> Action item
For each numbered statement, say yes or no to whether it agrees with the text on development-sector fellowships and MBAs, and quote the deciding words: 1. Applicants go through a face-to-face interview. 2. Fellowships offer broader exposure to different ideas. 3. Subsidized education at public institutions like IIFM and IRMA is a much better option for starting out as a development professional.

5. Peer Quality - Applicants for both go through assessments like Reasoning, Aptitude Tests, Group Discussions or presentations about a subject related to the development sector, and a face-to-face interview. The focus is more on the quantity rather than fit in MBA. Hence, many dedicated and like-minded peers will be more likely to be found in the fellowship program.

6. Content of the Program - The content of both is nearly the same with different weights to the mix of NGO Visits, Classroom Experience, Village Studies, & Leadership Activities. The exposure to different ideas is much limited in fellowship but the depth of the program helps those people who had already made choices for the career goal.

7. Social Entrepreneurship - SE is a combination of both thorough knowledge and action-driven attitude. The fellowship is a much-preferred way to effectively diagnose risk aptitude and aspirations. The fellowship gives a lot of independent thinking and supports entrepreneurship through business skills training, etc.

8. Leadership Development - The leader-centric functioning of nonprofits has always doomed the development sector but this is a less talked phenomenon in the classrooms. But even various theory of Leadership (Analyst, Architect, & Strategist) doesn't come much good in real life. Fellowship provides a direct opportunity to interact with Non-Profit leaders who are taking tactical and strategic decisions in handling the resources.

Prestigious Fellowship in India

1. Transforming India Initiative
2. Teach for India Fellowship
3. Legislative Assistants to Members of Parliament (LAMP) Fellowship
4. William J Clinton Fellowship
5. Gandhi Fellowship
6. Azim Premji Foundation Fellowship Program
7. Ashoka Fellowship
8. India Fellow Social Leadership Program
9. Indian School of Development Management (ISDM)
10. Deshpande Fellowship Program
11. Pradan
12. Young India Fellowship

MBA Option: Private MBA-School has a pure market orientation since higher infrastructure and faculty cost can't be covered with lower admission fees and lower batch sizes of students. Subsidized education at public institutions like IIFM and IRMA gives a much better option to start fresh and new as a development professional. Let us cross-examine the private & public institutions in rural management.

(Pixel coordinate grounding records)
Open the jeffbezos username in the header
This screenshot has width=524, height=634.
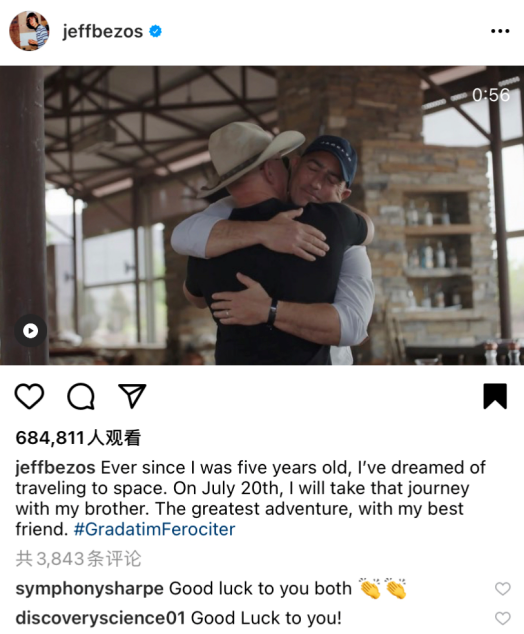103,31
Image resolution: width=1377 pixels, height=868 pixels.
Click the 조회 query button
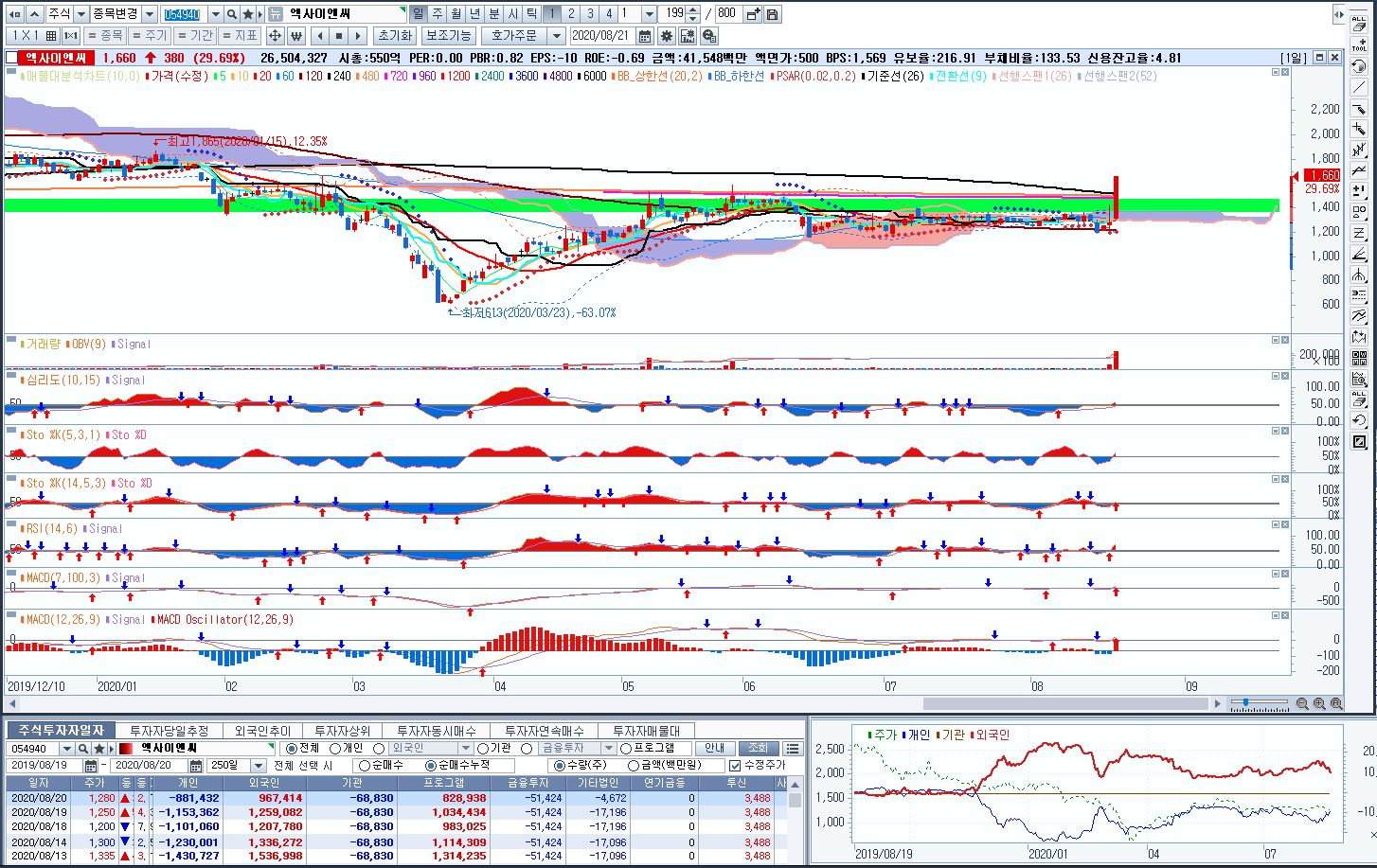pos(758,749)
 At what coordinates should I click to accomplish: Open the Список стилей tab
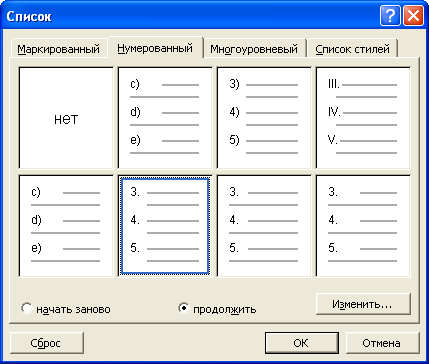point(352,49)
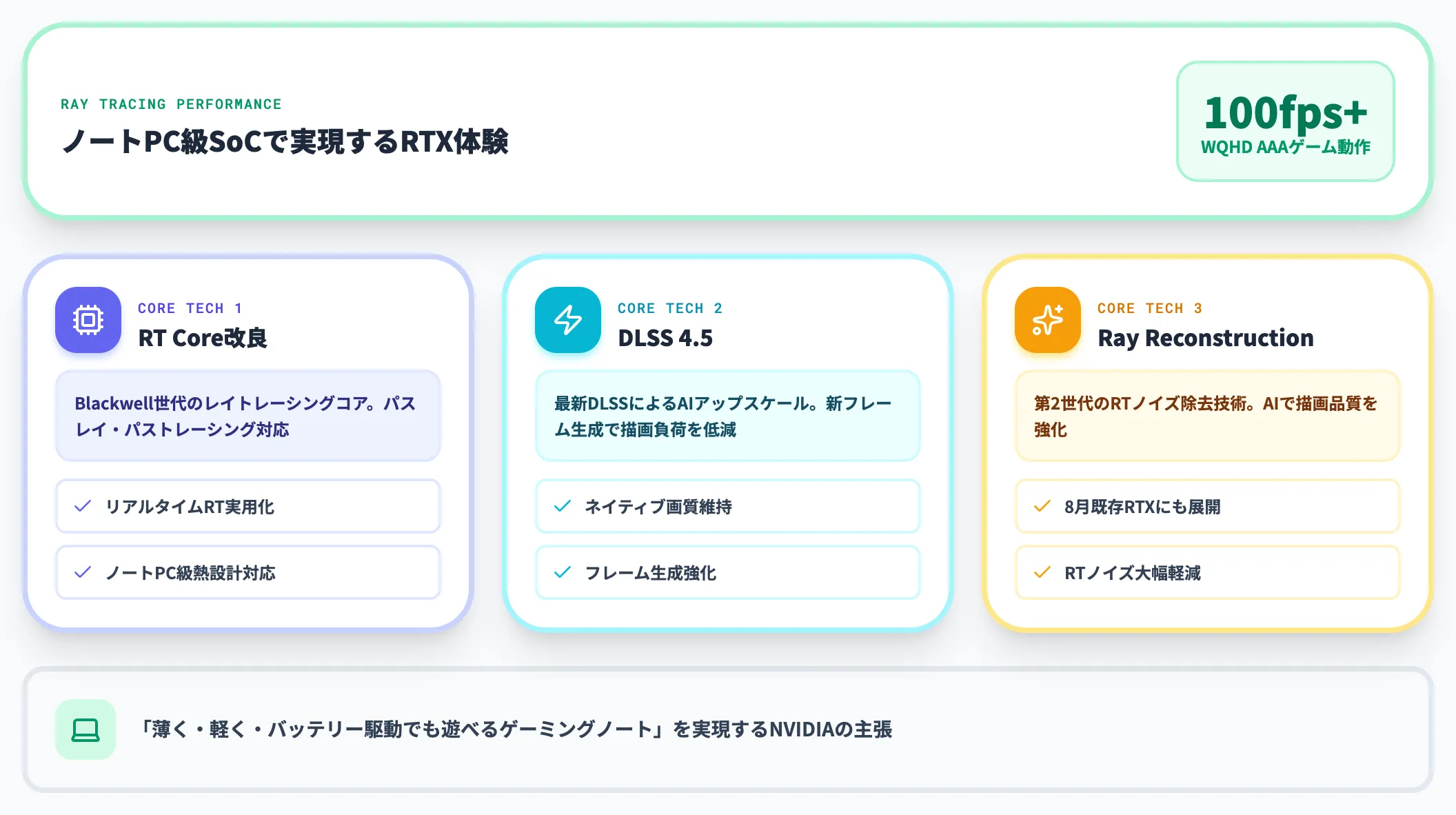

> Solution below
1. Yes: "and a face-to-face interview"
2. No: "The exposure to different ideas is much limited in fellowship"
3. Yes: "Subsidized education at public institutions like IIFM and IRMA gives a much better option to start fresh and new as a development professional."